What is this future 'Little Horn' going to be like?

From verse 23, we learn that he will be a master of evil intrigue, "understanding dark sentences". He will use a foreign power to gain access to the apostate Jewish nation for verse 24 says that "his power shall be mighty, but not by his own power". Verse 25 says he will deceitfully seduce them with a false religion as Antiochus Epiphanes did in the past: "through his policy he shall cause craft to prosper in his hand; and he shall magnify himself in his heart, and in their security shall he destroy many". Most significantly, he opposes Christ, the Prince of princes, who by His second coming, will suddenly appear and personally destroy him for verse 25 says he is to be "broken without human hand", (New King James Version) (Christ is identified in the Metal Man Image as "a stone cut out without hands", 2:34).

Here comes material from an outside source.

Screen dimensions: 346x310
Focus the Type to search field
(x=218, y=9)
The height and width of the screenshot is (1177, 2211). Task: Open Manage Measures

Do you feel ill after hearing this talk?

"I feel a sick note coming on" is a statement I've heard a few times during my lifetime, usually when someone has started to feel unwell at work. The vision of chapter 8 caused Daniel to faint and to be so ill that he was unable to work for some days, verse 27. In last week's talk, we learnt from 7:28 that the vision of the 4 beasts troubled his mind and affected his physical appearance, causing him to be pale-faced. In 8:1 Daniel tells us he had kept this first vision in his heart for about 2 years, presumably without it having had any more deleterious effect upon him. So we need to ask why this new vision had such an appalling effect upon him. Verse 15 tells us that Daniel set his mind to understand the vision he had seen of the Ram, the Male Goat and its Little Horn. Such was its interpretation, as given by Gabriel, that Daniel suffered a severe emotional reaction. He was overcome and lay sick for some days. Although he returned to work on the very important matters of "the king's business", he continued to be appalled by the vision because he did not understand it, verse 27. We may well ask why he was in such a state of ill-health. The answer is that the vision was a prophecy of the future course of those Gentile rulers and their impact upon his beloved people, the nation of Israel. So what about us today? How should the prophecies of Scripture affect us? When we realise that these events are in the near future to us, and that they lead up to the establishment of the Messianic kingdom at the second coming of Christ, they should both comfort and trouble us.